When Analytics Meets Software Testing
Sarah-Lynn Brunner: Good morning and welcome to our webinar, Predictive QA — When Analytics Meets Software Testing. My name is Sarah-Lynn Brunner and I will be your host for today. And today’s presenter is Sanket Vaidya. Sanket is the QE Solutions Architect at Infostretch and he carries extensive IT experience in quality engineering. He has experience in both delivery and the business side of IT. While working at Infostretch, Patni and BNP Paribas, he has provided the QA solutions for multiple applications in system. He has led multiple QE teams for mobile, desktop, web, mobile web applications and ensured timely delivery and quality.
Before we begin, let me review the housekeeping item. First this webcast is being recorded. It’ll be distributed via email allowing for you to share it with your internal teams for watching it again later. Second, your line is currently muted. Third, please feel free to submit any questions during the call by accessing the Q&A button, the navigation on the top center of your screen. We will answer all questions towards the end of the presentation. Also, during the presentation we encourage for you to engage in the pole questions and maximize your experience during this time. We will do our best to keep this webinar to the 45 minute-time allotment. At this time, I’d like to turn the presentation over to Sanket Vaidya.
Sanket Vaidya:As well as competition threat.
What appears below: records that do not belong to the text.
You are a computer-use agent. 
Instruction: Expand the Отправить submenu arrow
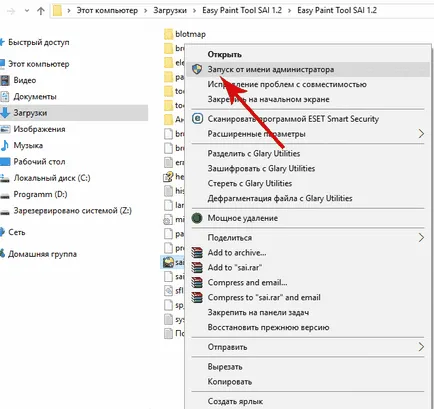(421, 347)
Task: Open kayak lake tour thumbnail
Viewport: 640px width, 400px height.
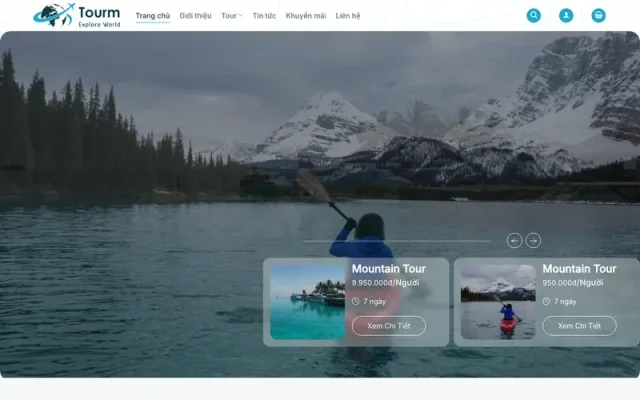Action: [x=498, y=302]
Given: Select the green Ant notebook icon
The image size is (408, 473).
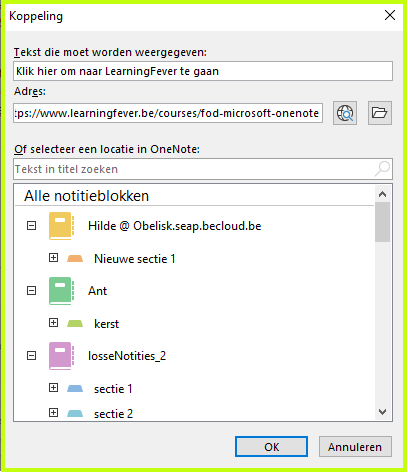Looking at the screenshot, I should (61, 291).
This is how the situation at ground zero looks like. We have a product owner, who wants to ship as many storages as possible in the sprint. At the same time, we have QA manager who fulfill a humongous challenge to maintain the quality or deliver the same quality in short amount of time. To do this, what a QA manager typically does is, he plans a number of tasks such as regression testing, functional testing, performance testing, security, defect rate testing and all those things during the sprint.
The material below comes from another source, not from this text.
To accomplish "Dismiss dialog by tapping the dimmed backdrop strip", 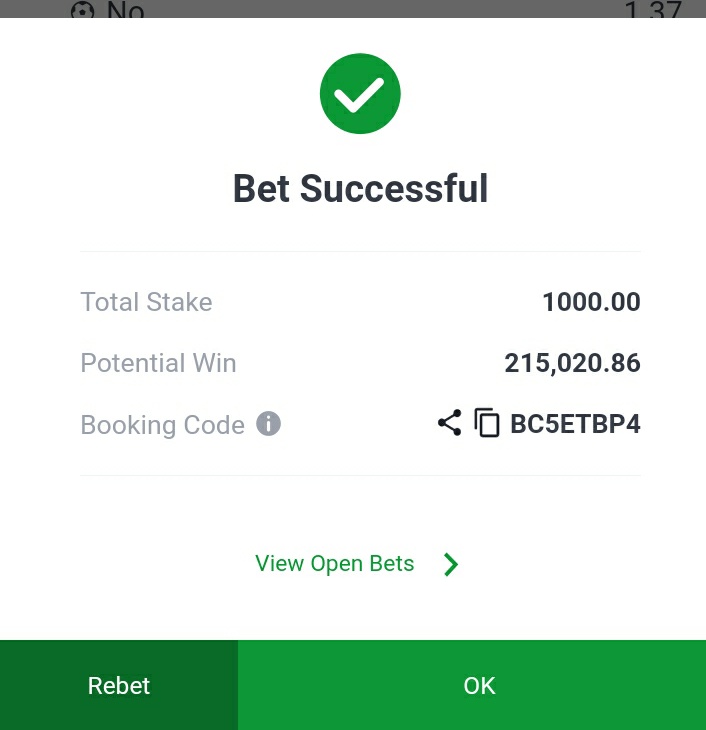I will pyautogui.click(x=353, y=9).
To plan this optimally, he needs to make some decisions which help him to prioritize task, as well as to make effort distribution throughout the task efficient. To do this, he makes his decision based on certain traditional norms. For example, he would allocate more time and efforts to a module which is more complex because normally we tend to believe that if a module is more complex, it would have more number of defect and more critical defect. In the similar fashion, manager would allocate more time to a module who has 10,000 line of code compared to the 50,000 line of code.
However, in our actual experience we know that in many cases, this is not true. For example, in the recent project for which I was working, the search module had a lot of critical defects that if the entire users shopping experience right from selecting the product, to adding the product in the cart, check-out, as well as payment and order confirmation was seamless. This entire business flow had very less number of defects. The other thing which we do is allocate more time on resource. In other words, we spent more time on testing.
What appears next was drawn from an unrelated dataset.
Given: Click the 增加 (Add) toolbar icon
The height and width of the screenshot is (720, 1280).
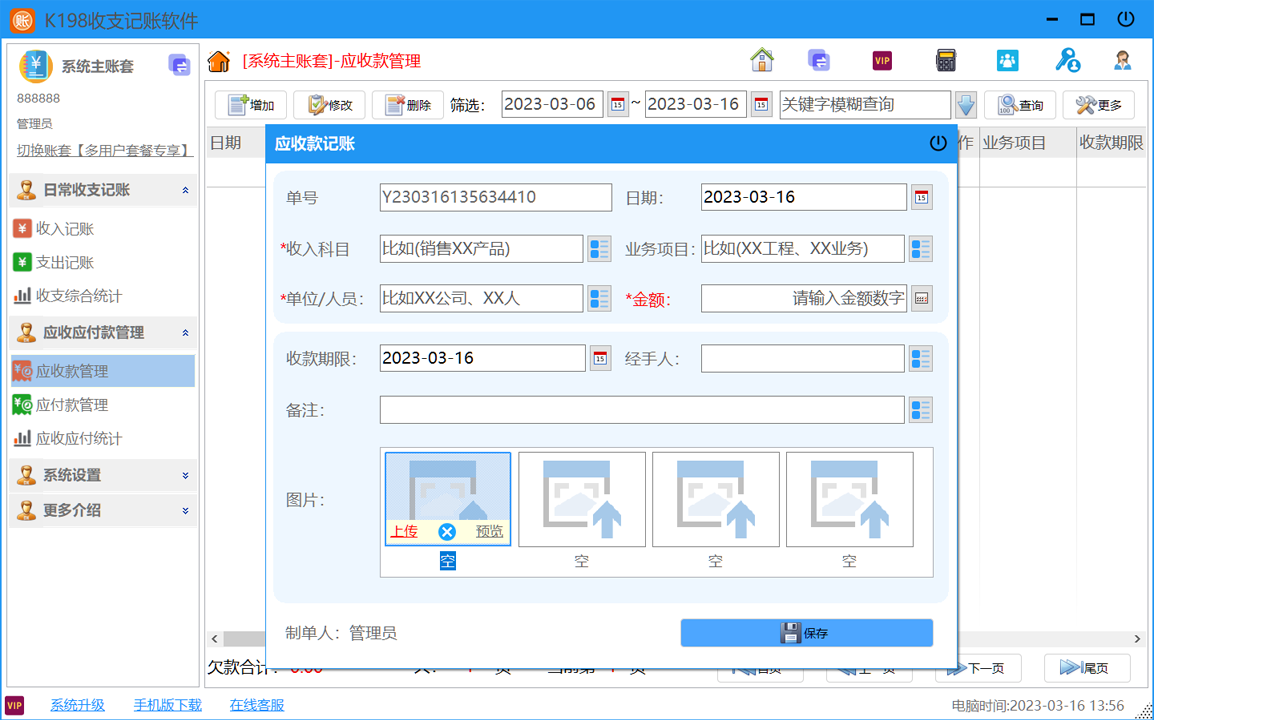Looking at the screenshot, I should (x=250, y=104).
This works many times. However, this is not the most efficient way to do things. Ideally, we all know that the ideal way to do things would be to get the historical data of the project releases, analyze them, churn them and get meaningful recommendations out of it. However, considering the short timeline and the actual situation in the project, we all know that this task is next to impossible. It is practically very difficult to do. This is exactly where Predictive QA comes at rescue. We talked about Predictive QA. It’s basically a tool based on machine learning and AI that helps us to channelize our QA efforts.
It uses historical data from defect management or project management tool from our previous releases and it gives concrete recommendation to optimize the QA efforts as well as, it also predicts the risks of various defects modules of the project as well as how many defects our module is more likely going to encounter. This is an overview of how this tool works.
In the first step, what we do is we take data from defect management or project management tool, thereafter, in the next step the tool does something called automated component tagging as a part of Data Health Check. I’ll come to this part later, what does this mean. Then after we have a User Verification step, this is basically to verify or to validate the component tagging done by the tool and at the end it filters the user data because there are certain data which are not usable and if we use that data, then it would skew the accuracy of the result.
Now, once it has filtered the data, what it does is, it churns the data and it gives the predictions of risk for various module so which modules have high risk, which modules have low risk. On the other hand, it also predicts the defect range which each module is going to encounter. For example, module X is going to have a defect between five to nine during the release.
In addition to this, it also recommends certain things, for example, what kind of resource would be helpful for the testing of this module, then what kind of testing would be recommended for this module. Then if you are automated, it also gives a user advantage. It generates a configuration file which can help you trigger your automated test run based on the recommendation.
This is how data is imported in the tool. The thing to appreciate over here is you don’t need to have any technical skills or you don’t need to do any data formatting or any sort of thing. What you need to do is you need to enter the project URL of JIRA as well as your login credential and the tool will do the importing part for you. This is how the filtering works.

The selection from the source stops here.